There's no right answer to this question because the answer will be true or false depending on a large collection of conditions attached to the resultant code. But there are some advantages that TBB provides as infrastructure that amount to more than just the provision of a thread pool.

I will say this: someone skilled in the programming of multiple threads in an SMP architecture with a hierarchy of latencies in the memory/cache structure can achieve all the gains available via TBB and more, using only the native threads interface. And there are applications currently for whichTBB would be inappropriate, but native threads would not.

Nevertheless, what TBB does package provides programmers more conveniences for writing efficient threaded code than come with native threads; TBB is more than just a native threads wrapper.

Start with the thread pool. Windows offers QueueUserWorkItemto dispatch tasks into a thread pool--nothing equivalent in portable p-threads versions--but there's no control once the work has been scheduled; no way to know when a set of work tasks are completed, certainly no way to partition the work once it's been scheduled.

Thread scheduling ala TBB offers all that and more. The natural splitting of parallel loops using blocked ranges narrow the range of addresses the loop may be playing with, offer opportunities to improve cache utilization, and the same splitting can improve load balance by avoiding situations where one thread is stuck finishing one long task while the rest sit idle. This localization in cache has provided instances where TBB code runs faster than the non TBB version EVEN USING A SINGLE THREAD!

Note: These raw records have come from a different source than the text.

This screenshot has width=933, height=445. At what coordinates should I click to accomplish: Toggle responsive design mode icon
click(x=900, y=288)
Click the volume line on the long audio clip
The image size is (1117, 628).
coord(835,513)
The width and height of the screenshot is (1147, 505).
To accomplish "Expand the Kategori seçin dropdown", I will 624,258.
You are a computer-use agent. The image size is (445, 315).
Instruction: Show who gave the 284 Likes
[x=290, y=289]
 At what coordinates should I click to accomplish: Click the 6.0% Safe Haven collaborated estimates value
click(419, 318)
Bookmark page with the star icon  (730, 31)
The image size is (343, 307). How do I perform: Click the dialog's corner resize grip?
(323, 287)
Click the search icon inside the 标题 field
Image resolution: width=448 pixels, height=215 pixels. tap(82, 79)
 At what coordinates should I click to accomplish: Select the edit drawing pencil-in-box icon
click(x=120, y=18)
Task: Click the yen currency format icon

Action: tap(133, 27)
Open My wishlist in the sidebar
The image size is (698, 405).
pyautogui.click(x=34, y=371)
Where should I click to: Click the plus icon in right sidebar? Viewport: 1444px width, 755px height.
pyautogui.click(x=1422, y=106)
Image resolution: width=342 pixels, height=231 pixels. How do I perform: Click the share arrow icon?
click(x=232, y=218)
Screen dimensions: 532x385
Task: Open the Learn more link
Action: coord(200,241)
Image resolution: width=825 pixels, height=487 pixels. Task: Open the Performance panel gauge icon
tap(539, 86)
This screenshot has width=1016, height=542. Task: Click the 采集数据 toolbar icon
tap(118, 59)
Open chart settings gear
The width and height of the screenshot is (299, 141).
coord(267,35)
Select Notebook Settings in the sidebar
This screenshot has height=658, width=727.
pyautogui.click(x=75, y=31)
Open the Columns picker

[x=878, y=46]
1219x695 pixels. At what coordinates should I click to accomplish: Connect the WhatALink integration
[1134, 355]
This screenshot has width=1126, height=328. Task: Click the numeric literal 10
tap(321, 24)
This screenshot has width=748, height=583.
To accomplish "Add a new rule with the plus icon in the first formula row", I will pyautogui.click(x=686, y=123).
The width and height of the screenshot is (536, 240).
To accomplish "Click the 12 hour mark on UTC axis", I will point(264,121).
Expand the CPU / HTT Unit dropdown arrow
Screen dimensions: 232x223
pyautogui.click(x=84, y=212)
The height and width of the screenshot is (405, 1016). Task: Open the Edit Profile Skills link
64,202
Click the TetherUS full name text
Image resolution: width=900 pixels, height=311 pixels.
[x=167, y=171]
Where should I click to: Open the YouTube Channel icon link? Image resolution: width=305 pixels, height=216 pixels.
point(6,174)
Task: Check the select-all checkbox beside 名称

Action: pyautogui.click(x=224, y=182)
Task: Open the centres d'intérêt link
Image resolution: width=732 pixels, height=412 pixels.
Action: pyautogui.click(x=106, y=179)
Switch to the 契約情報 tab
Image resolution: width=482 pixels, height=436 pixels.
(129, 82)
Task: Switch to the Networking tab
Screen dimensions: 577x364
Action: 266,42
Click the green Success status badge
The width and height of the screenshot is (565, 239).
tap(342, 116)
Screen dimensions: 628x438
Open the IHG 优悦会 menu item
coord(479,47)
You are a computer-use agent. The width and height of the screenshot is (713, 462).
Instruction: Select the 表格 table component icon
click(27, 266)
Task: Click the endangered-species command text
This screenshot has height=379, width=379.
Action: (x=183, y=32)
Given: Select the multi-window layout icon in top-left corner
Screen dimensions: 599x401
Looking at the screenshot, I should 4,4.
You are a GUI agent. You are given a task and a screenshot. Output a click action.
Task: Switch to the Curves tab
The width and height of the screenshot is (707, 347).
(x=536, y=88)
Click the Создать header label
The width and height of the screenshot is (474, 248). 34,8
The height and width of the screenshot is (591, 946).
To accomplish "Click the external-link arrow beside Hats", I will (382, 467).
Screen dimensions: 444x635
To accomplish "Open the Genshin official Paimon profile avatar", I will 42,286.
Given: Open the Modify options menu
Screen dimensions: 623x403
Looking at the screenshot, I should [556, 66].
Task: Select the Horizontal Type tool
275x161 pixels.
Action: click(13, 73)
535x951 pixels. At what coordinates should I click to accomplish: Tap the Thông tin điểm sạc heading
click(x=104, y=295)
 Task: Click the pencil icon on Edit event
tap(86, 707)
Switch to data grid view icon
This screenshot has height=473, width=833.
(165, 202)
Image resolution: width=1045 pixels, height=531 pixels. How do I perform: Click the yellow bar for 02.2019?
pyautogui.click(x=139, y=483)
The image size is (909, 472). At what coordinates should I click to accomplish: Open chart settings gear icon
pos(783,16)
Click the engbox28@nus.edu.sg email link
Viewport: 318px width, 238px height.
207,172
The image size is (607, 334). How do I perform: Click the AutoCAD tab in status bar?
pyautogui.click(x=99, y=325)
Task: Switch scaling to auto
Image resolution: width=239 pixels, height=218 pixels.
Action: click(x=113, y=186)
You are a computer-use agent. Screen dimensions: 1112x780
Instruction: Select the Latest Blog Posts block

What about the eventual trashing of context by the Windows static task scheduler? Well, Windows thread scheduling is premptive, priority-based and round-robin AT THE HIGHEST PRIORITY. Moreover, the Windows scheduler "tries to keep a thread on its ideal processor/node to avoid performance degradation of cache/NUMA-memory." The eventual concern about being bounced by the thread time slice is only a concern if you've got more threads than processing elements to run them on. If you keep within those limits as happens automatically with TBB, the worse you'll suffer is priority degradation for processor-bound threads; but if all your threads are doing it, who's going to be evicted?

(As was noted earlier, there is a separate forum for TBB where questions such as these might be addressed more quickly.)